The evolution of the men’s suit between sartorial innovations and mass production. Italian tailoring and the prêt-à-porter haut de gamme Brioni

02 Pubblicazione su volume
Capalbo Cinzia

The essay studies the evolution of men’s tailoring during the 19th century and the first half of the 20th, to arrive at the development of Italian tailoring and its international success after World War II. Starting from the simplification of the bourgeois masculine dress, between the late 18th and early 19th century, we assist at the affirmation of the so-called “three-piece suit”, the first paragraph illustrates the research conducted in the 19th century to improve measurement methods and the tailoring cut, in order to create men’s clothes with perfect fit. These researches, in addition to making men’s tailoring a highly specialized profession, led also to the definition of the first sizes thanks to which it was possible to start a ready-made clothing industry.

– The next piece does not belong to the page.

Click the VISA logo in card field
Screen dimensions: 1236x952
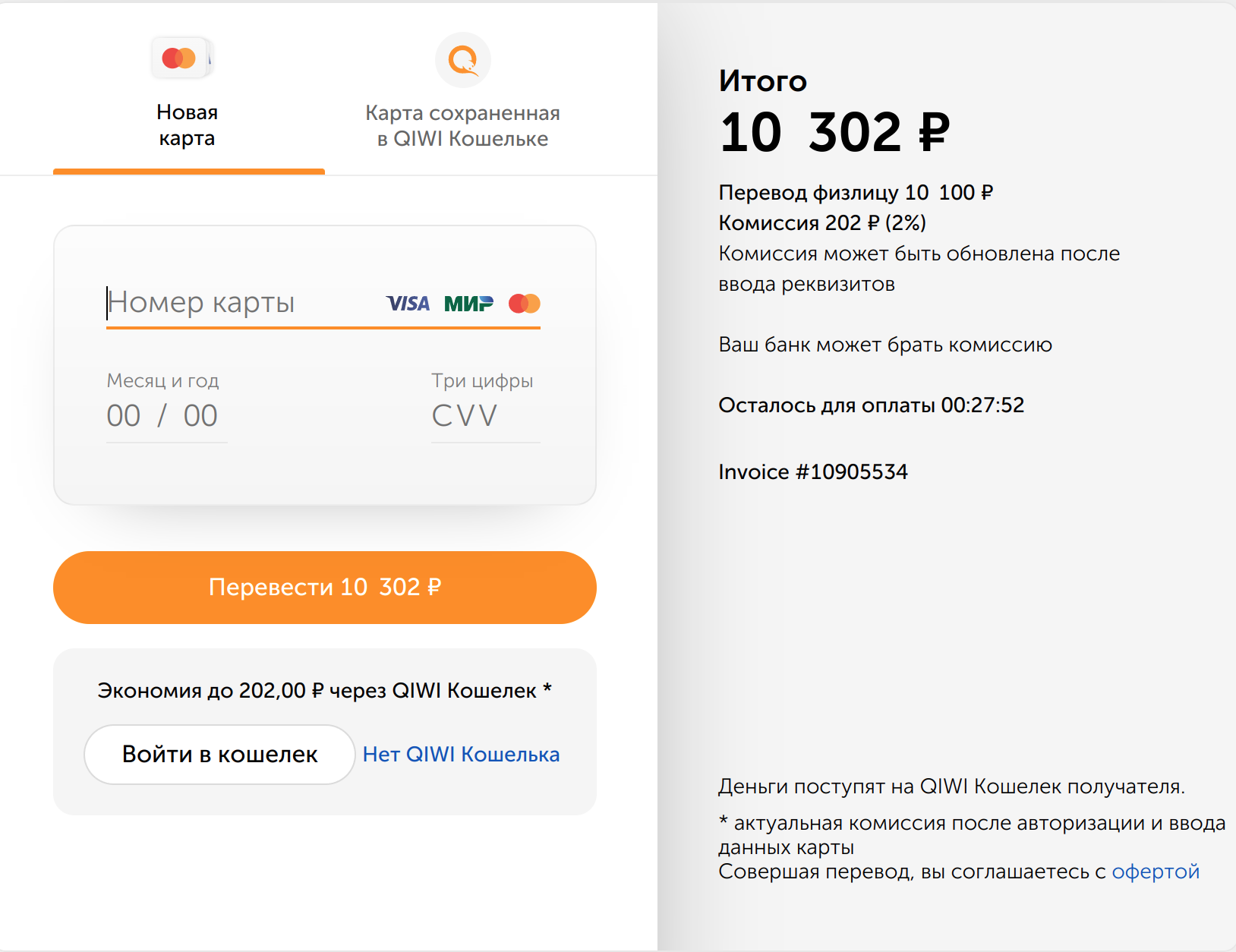408,304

The second paragraph is dedicated to the evolution of men’s tailoring, and the first attempts to create a male fashion independent of the English style that dominated the international male fashion in that period. The last paragraph will then be dedicated to the first results of a research related to the Roman tailoring Brioni, founded in 1945, which in the sixties - when the success of ready fashion risked to undermine the haute couture - invented the prêt-à-porter haut de gamme, that stood halfway between a high fashion tailored suit and an industrial dress. With Brioni, Italy - and Rome in particular - contributed to the birth of Made in Italy also in terms of men’s fashion which today represents an important voice in the Italian fashion system.